**Extracted material:**
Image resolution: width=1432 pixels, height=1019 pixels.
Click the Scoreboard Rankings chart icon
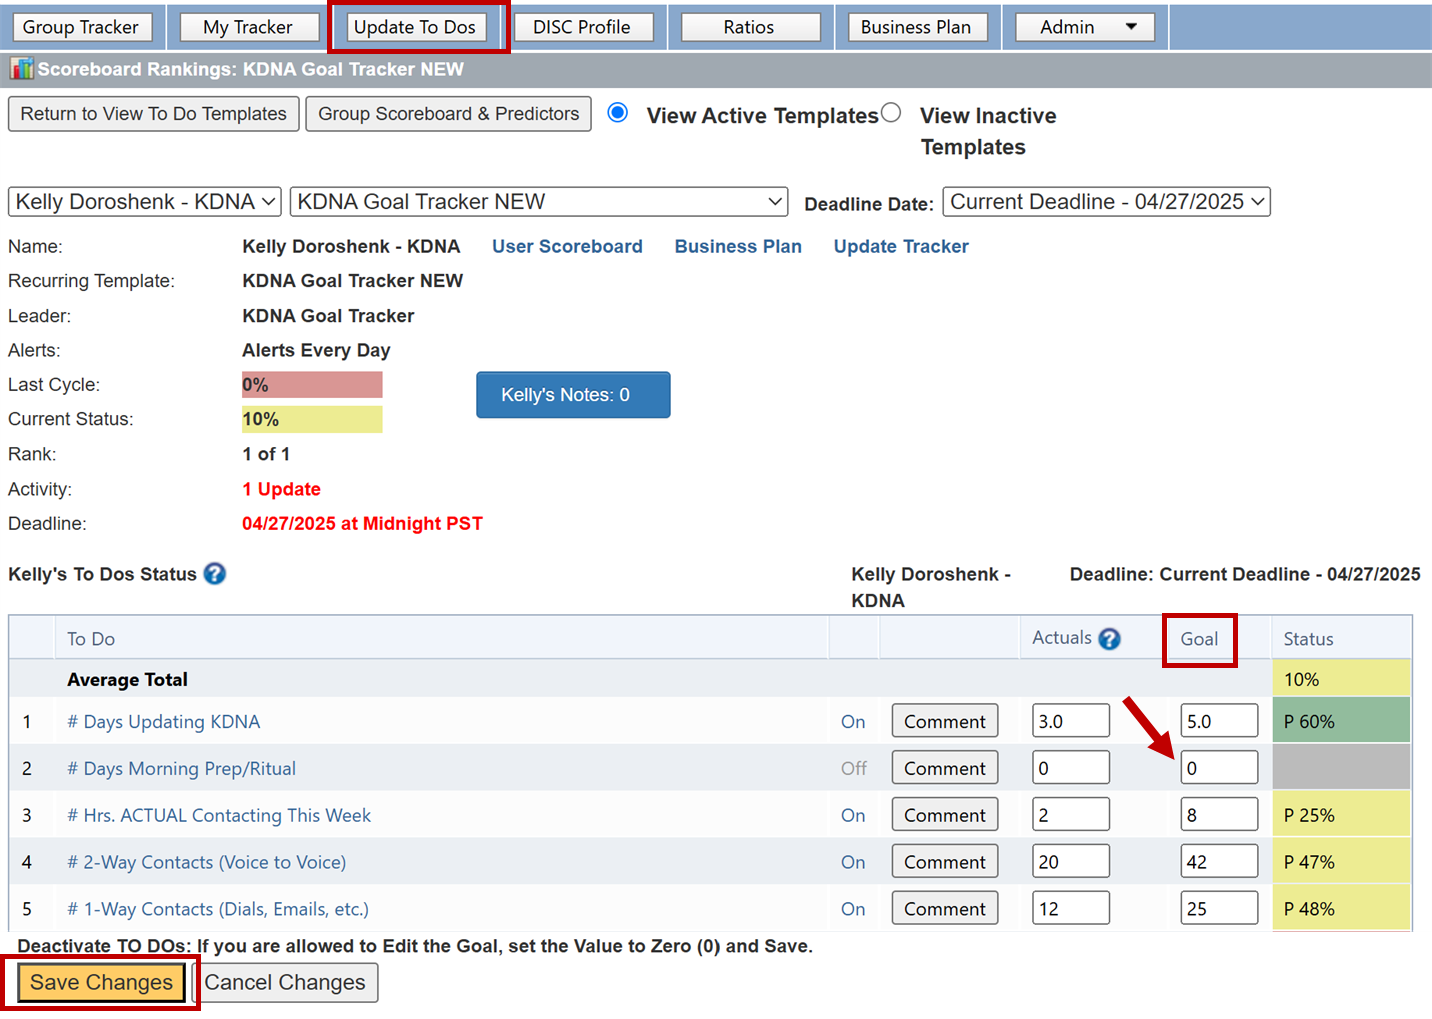[21, 69]
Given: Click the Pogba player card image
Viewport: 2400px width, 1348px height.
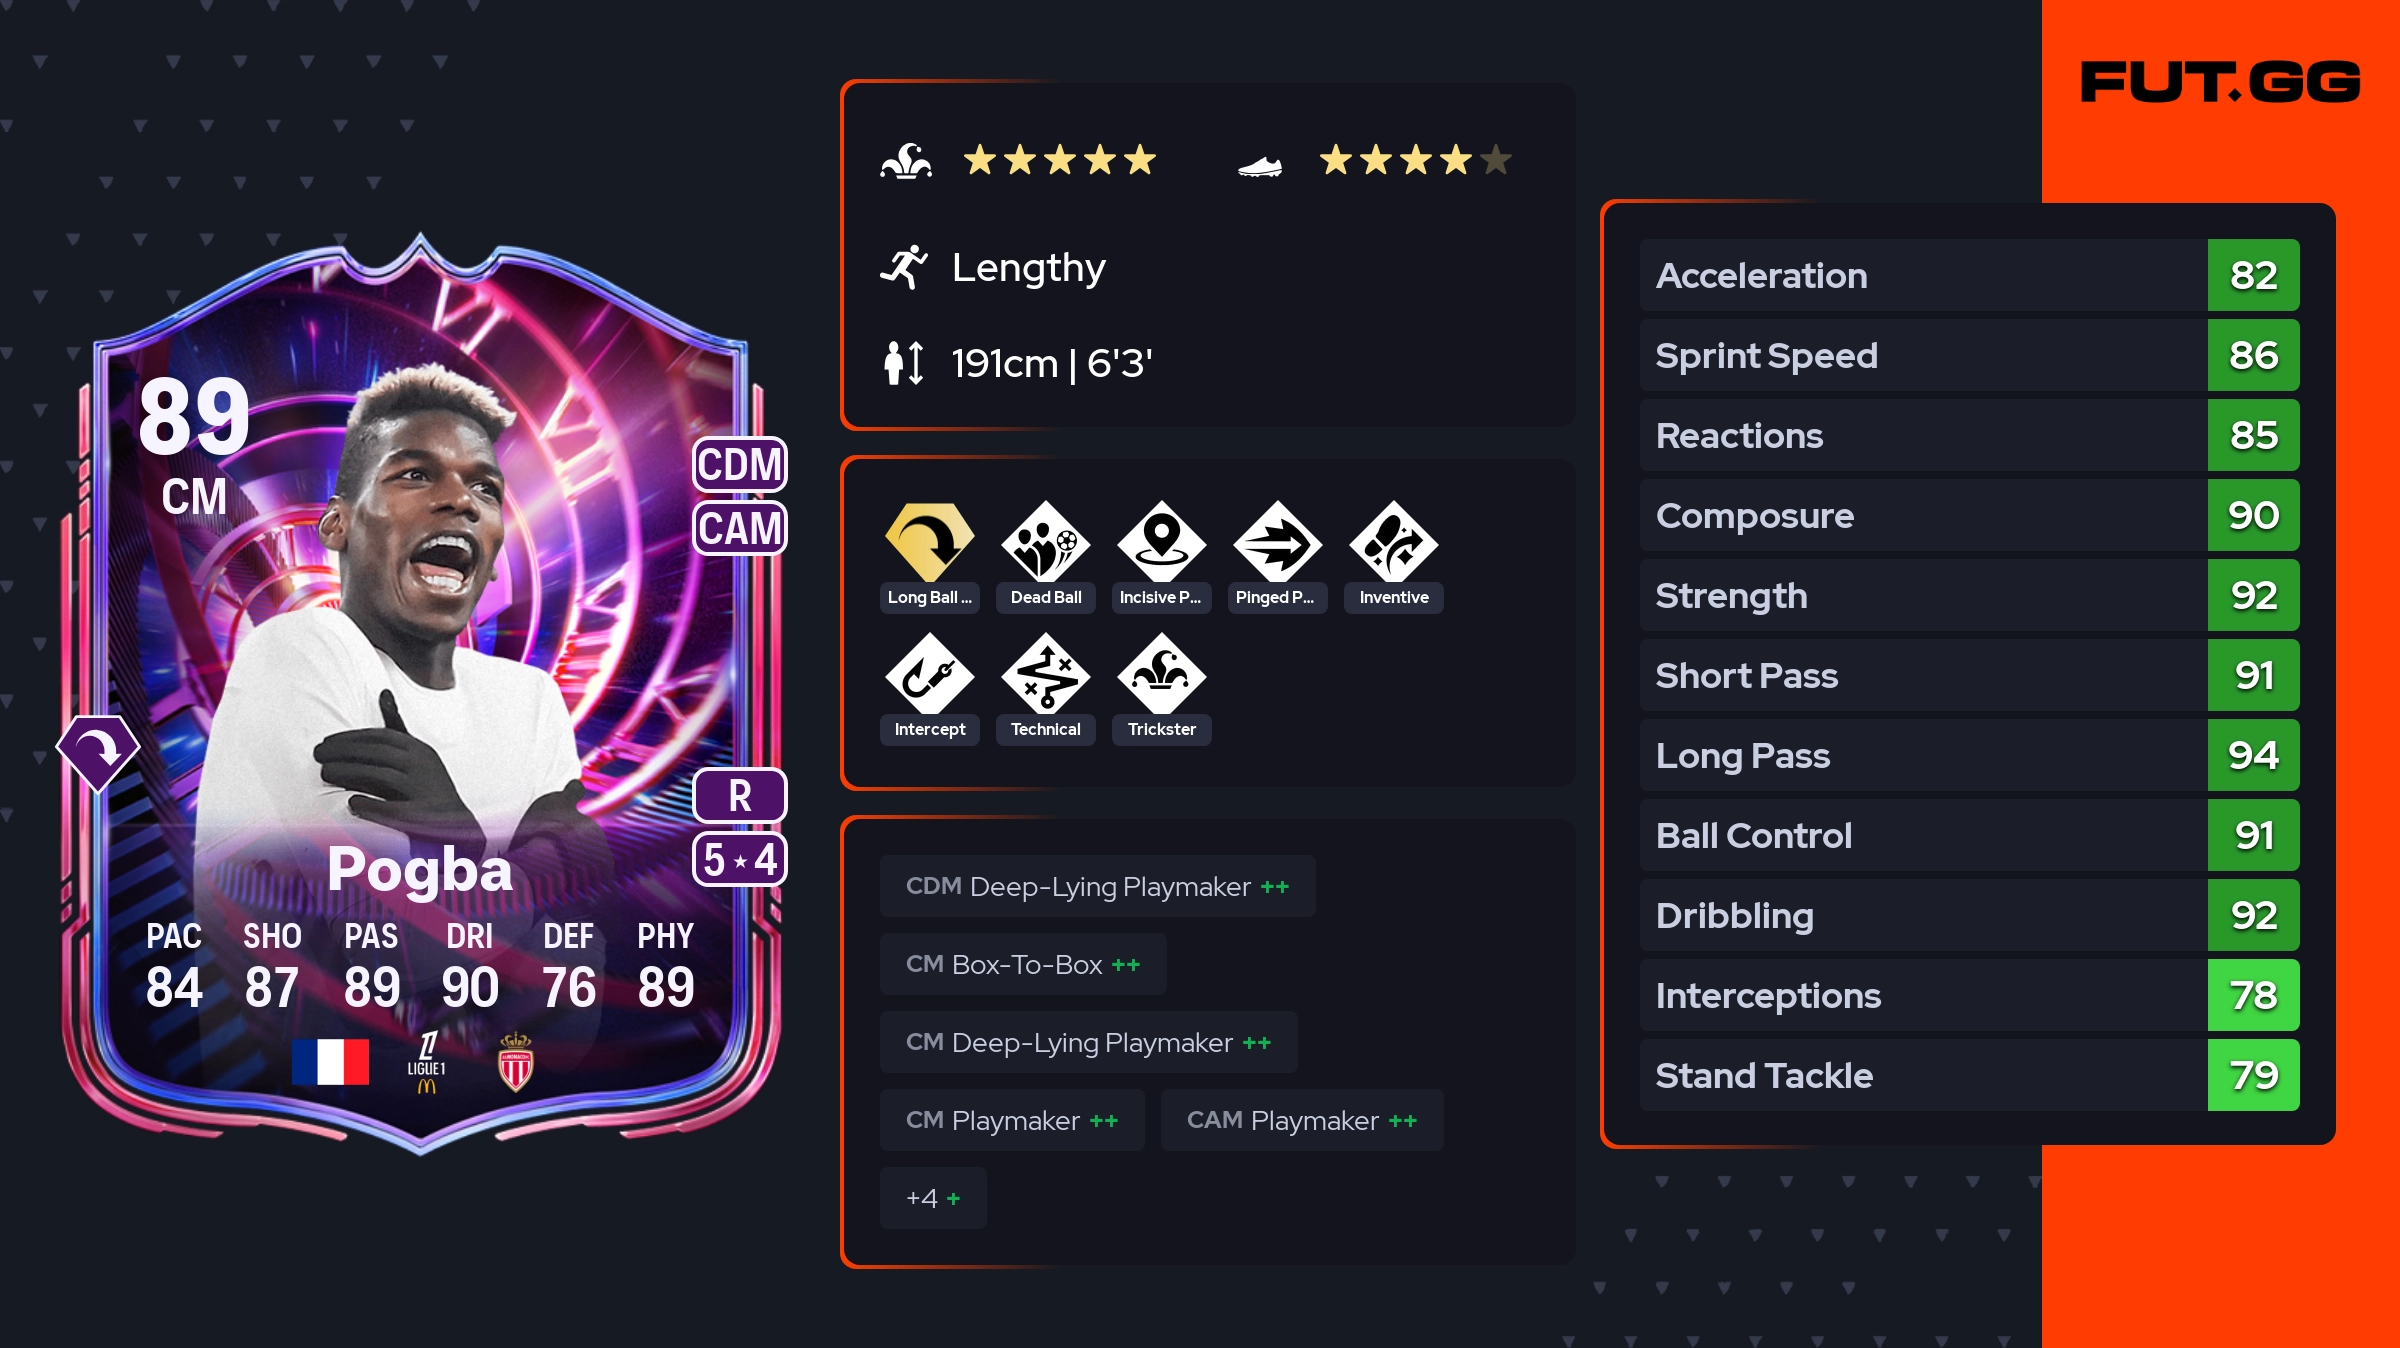Looking at the screenshot, I should [x=420, y=692].
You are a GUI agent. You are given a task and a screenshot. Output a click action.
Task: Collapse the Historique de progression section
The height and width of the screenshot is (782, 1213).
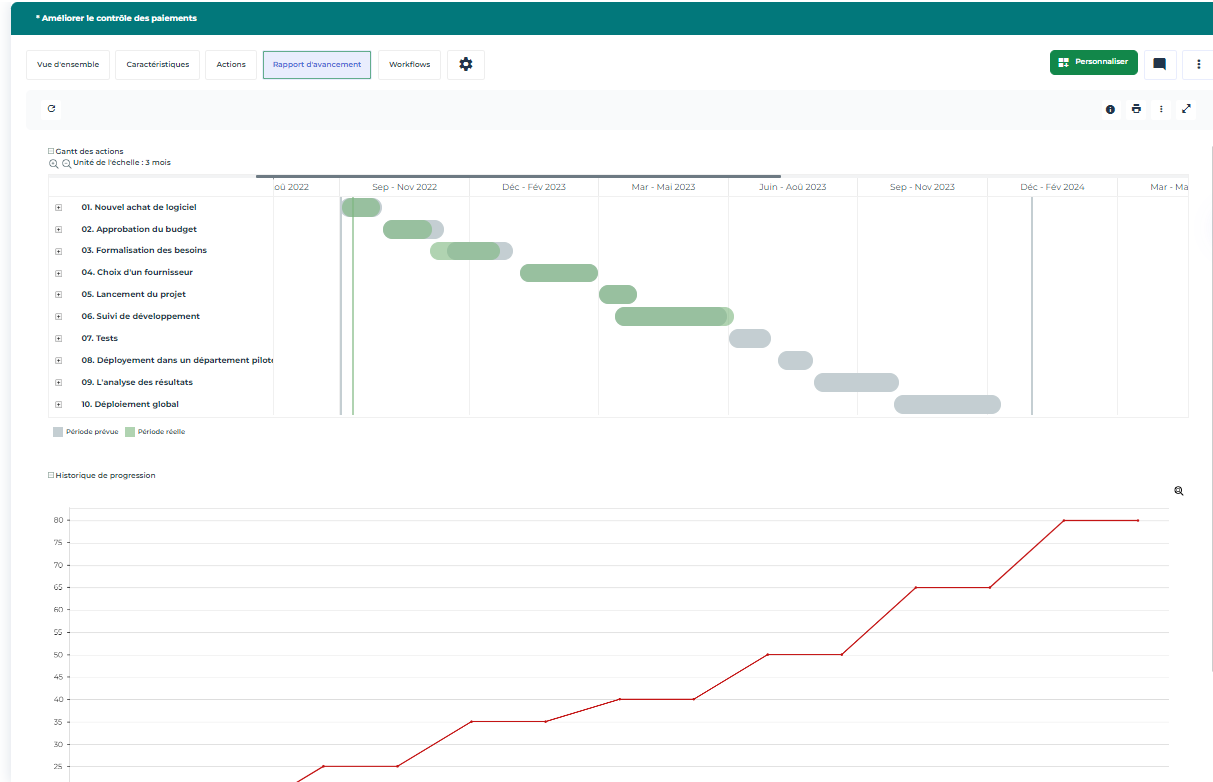coord(51,476)
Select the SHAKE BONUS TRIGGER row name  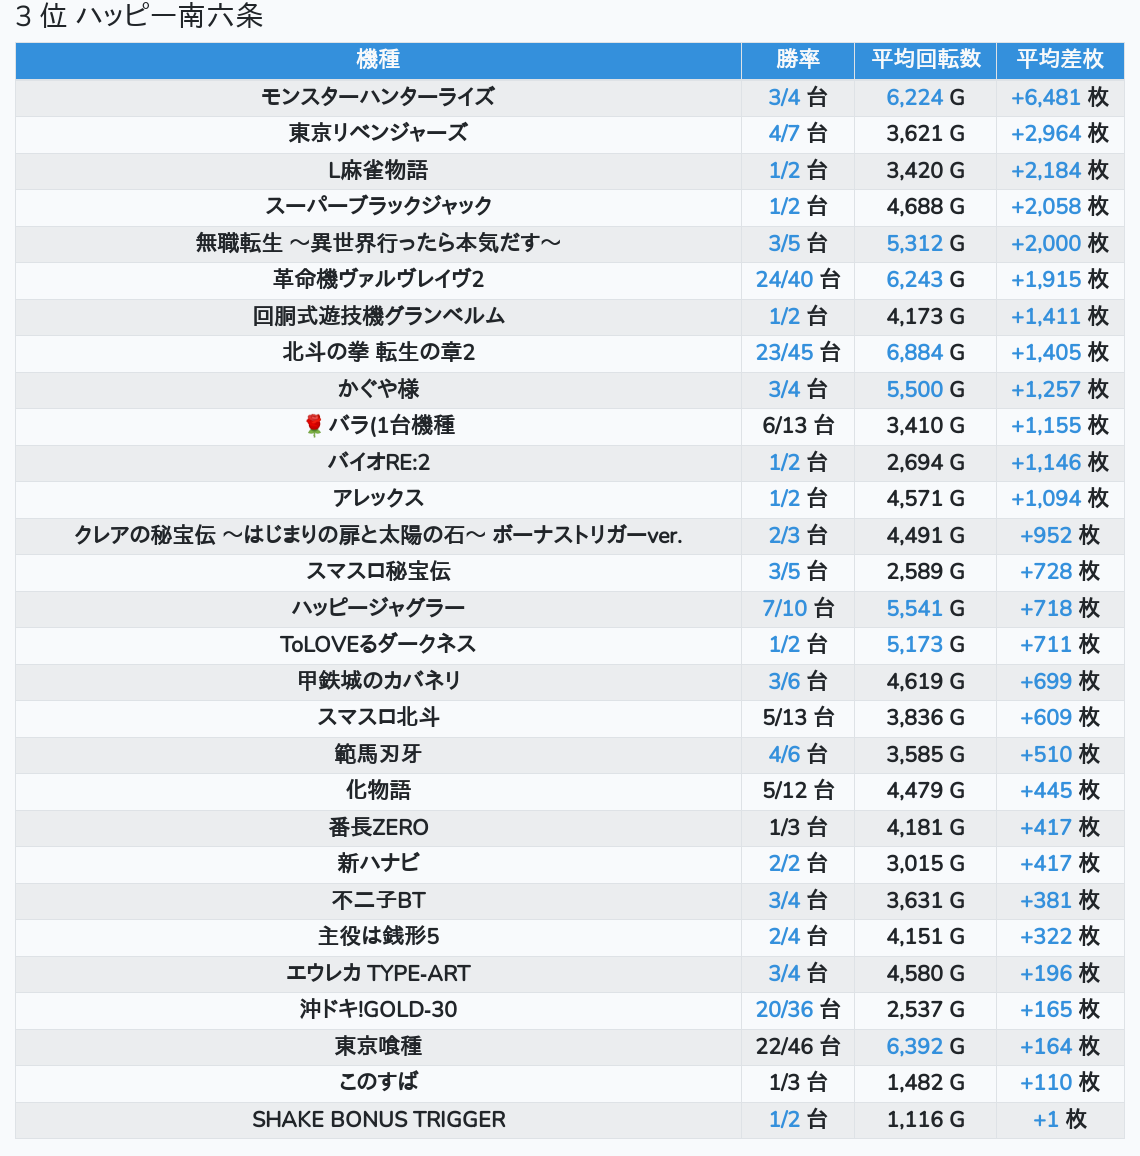coord(378,1119)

**Task goal:**
Copy word for word the lines of the records above from the one with "Given: Click the Pogba player card image" up to and including the one with "You are a GUI". Skip the pictures.

**Solved problem:**
Given: Click the Pogba player card image
Viewport: 2400px width, 1348px height.
Looking at the screenshot, I should [x=420, y=692].
You are a GUI agent. You are given a task and a screenshot. Output a click action.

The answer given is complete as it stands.